Analysis, Part IV: Several Variable Differential Calculus
October 17th, 2017
Derivatives in Several Variables
Recall that the definition of the derivative in a single variable is:
$$ f'(x) = \lim\limits_{h \rightarrow 0} \frac{f(x+h) - f(x)}{h} $$
However, this definition does not generalize to higher dimensions. In particular, the quantity on the right hand side would be a quotient of vectors. Instead we note that we can rewrite the above as:
$$ 0 = \lim\limits_{h \rightarrow 0} \frac{|f(x+h) - f(x) - f'(x)h|}{|h|} $$
We generalize the definition as follows.
Definition: Let $E$ be a subset of $\mathbb{R}^n$ and let $f: E\rightarrow \mathbb{R}^m$ be a function. Then we say that $f$ is differentiable at $x_0 \in E$ if there exists a linear transformation $L: \mathbb{R}^n \rightarrow \mathbb{R}^n$ so that:
$$ 0 = \lim\limits_{h \rightarrow 0} \frac{|f(x+h) - f(x) - Lh|}{|h|} $$
Because limits are unique, (with some work), we can show that this definition makes sense, i.e. $L$ is unique at each point if it exists.

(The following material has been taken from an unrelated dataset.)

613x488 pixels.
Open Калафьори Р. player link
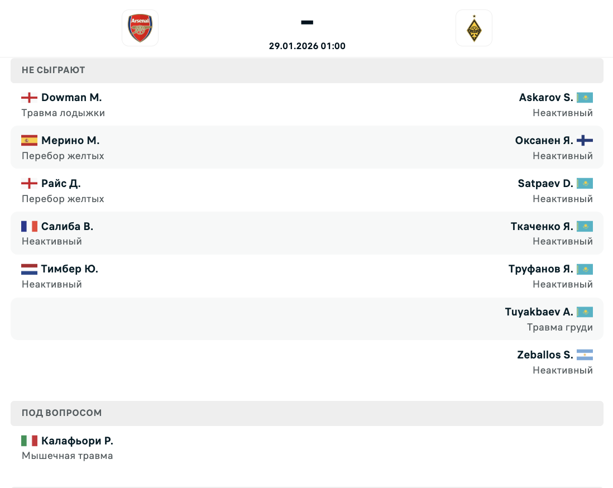pos(77,441)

Partial and Directional Derivatives
Definition: Let $E\subset \mathbb{R}^n$ and let $f$ be a function $f: E \rightarrow \mathbb{R^m}$, with $x_0 \in \text{int}(E)$. Let $v$ be a vector in $\mathbb{R}^n$. Then if the following limit exists, it is called the directional derivative of $f$ in the direction of $v$, or $D_vf(x_0)$:
$$ \lim \limits_{t \rightarrow 0} \frac{f(x_0+tv) - f(x_0)}{t} $$
Note that this object is a vector in the codomain $\mathbb{R^m}$, not a linear transformation as the derivative is.
One special type of directional derivative is a partial derivative.
Definition: The partial derivative $\frac{\partial f}{\partial x_j}$ or sometimes denoted $f_{x_j}$ is the directional derivative of $f$ in the direction of the $j$th basis vector in the standard basis for $\mathbb{R}^n$.
Proposition
Let $E\subset \mathbb{R}^n$ and let $f$ be a function $f: E \rightarrow \mathbb{R^m}$, with $x_0 \in \text{int}(E)$. Let $v$ be a vector in $\mathbb{R}^n$. Then if $f$ is differentiable at $x_0$, then $f$ has a directional derivative $D_vf(x_0)$, and in particular:
$$ D_vf(x_0) = f'(x_0)v $$
Thus, in particular, if $f$ is differentiable then we can recover its rows. Note that from above we have:
$$ f_{x_j}(x_0) = f'(x_0)(e_j) $$
The quantity on the right is exactly the $j$th column of $f’(x_0)$. Thus, if a function is differentiable, then its partial derivatives all exist and they completely describe the derivative. However, the converse is not true; there are many examples of functions which have partial derivatives but which are not differentiable. The stronger condition that guarantees the converse is as follows.
At times, $f’(x_0)$ is used to denote the linear transformation of the derivative, while $Df(x_0)$ represents the matrix of the derivative with respect to some basis; in practice, it is harmless to use the two interchangeably.
Theorem
Let $E\subset \mathbb{R}^n$ and let $f$ be a function $f: E \rightarrow \mathbb{R^m}$, with $x_0 \in \text{int}(E)$. Then if the partial derivatives of $f$ exist and are continuous in a neighborhood of $x_0$ contained in $E$, then $f$ is differentiable at $x_0$, and the $j$th column of the derivative is exactly the $j$th partial derivative of $f$.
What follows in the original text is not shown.